While law enforcers have all along maintained that the deaths in the incidents labelled as “shootout”, “gunfight” or “crossfire” are not intentional at all, a number of lawmakers have asked for such extrajudicial killings to be carried out as measures to check the scourge of rape.

What they said on record in parliament also implies that people were shot to death in “crossfire” during the anti-drug drives because they committed crimes.

The “crossfire” killings, understood to be a blatant violation of all human rights laws, have been termed by an MP an “instant action” when it comes to dealing with criminals.

But rights activists say if someone can be killed in such a manner and if lawmakers are openly admitting that it is being used as a tool to quash crimes, what about all the earlier incidents of “crossfires” and the police versions that followed those? Were those mere accidents or deliberate?

 

Also read: "Why crossfire will not solve our rape problem"

 

Going by numerous previous reports, after each of those incidents, officials came up with almost same narratives of the sequence of events.

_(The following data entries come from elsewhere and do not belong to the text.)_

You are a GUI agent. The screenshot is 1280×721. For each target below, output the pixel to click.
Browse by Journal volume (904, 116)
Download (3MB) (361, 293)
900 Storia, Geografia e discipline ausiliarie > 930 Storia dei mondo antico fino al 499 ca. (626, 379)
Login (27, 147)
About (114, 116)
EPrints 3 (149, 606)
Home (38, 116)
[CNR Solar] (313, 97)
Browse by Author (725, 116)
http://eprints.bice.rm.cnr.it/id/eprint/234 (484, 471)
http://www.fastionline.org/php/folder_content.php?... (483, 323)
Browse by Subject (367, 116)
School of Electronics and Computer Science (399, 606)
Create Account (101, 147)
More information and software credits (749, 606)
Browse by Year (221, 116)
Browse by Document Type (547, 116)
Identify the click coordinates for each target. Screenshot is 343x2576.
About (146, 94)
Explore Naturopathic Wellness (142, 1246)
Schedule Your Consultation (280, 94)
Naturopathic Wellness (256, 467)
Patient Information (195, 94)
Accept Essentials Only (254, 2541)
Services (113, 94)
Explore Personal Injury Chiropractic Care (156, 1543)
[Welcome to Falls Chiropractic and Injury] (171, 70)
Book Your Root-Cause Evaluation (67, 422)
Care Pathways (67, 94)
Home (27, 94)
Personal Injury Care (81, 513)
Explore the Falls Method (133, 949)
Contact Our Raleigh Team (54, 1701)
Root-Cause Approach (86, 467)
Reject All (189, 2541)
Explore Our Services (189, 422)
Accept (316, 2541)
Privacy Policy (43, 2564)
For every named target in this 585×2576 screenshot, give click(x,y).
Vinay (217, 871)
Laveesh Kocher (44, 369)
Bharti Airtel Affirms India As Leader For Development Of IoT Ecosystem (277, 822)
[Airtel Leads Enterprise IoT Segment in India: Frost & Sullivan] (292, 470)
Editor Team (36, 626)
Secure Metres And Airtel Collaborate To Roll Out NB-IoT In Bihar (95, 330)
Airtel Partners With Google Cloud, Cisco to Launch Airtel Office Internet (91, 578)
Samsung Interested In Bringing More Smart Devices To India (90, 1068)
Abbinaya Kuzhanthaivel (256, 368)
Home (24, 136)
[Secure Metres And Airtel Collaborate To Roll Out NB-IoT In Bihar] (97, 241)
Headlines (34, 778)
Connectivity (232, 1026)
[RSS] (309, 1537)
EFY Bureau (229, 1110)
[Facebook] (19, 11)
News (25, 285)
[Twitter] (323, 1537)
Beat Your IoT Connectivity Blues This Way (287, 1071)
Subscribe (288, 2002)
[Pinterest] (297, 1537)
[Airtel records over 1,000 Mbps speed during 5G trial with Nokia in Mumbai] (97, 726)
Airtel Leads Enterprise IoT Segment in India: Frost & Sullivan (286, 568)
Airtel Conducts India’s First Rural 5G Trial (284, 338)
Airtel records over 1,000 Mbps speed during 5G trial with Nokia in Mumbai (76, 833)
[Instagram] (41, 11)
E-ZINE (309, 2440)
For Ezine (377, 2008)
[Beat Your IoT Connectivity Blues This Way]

They went on to claim their use of firearms was retaliatory in nature and that a “gunfight” was initiated by the one killed or one of his accomplices. The cops, according to the official versions, always fought in self-defence.

Rights activists say the lawmakers’ statements make it evident that a section of law enforcement agency personnel were involved in extrajudicial killings for years, passing those as “shootout” or “crossfire”.

“It’s true we need a tougher law. But if we can take instant actions through crossfire on drug-related issues, then why can’t we follow the same in case of rapists?” said an Awami League MP, participating in an unscheduled discussion in the House on Tuesday.

“The person who we know has committed this crime [rape] does not have any right to stay alive anymore.”

Referring to the home minister, an opposition MP asked, “You are allowing crossfire as part of a fight against drugs. Then why aren’t you doing the same in case of rape?”

The remarks were not owned by the government or the ruling party although those were not expunged either. Road Transport and Bridges Minister Obaidul Quader said those were personal opinions of the MPs.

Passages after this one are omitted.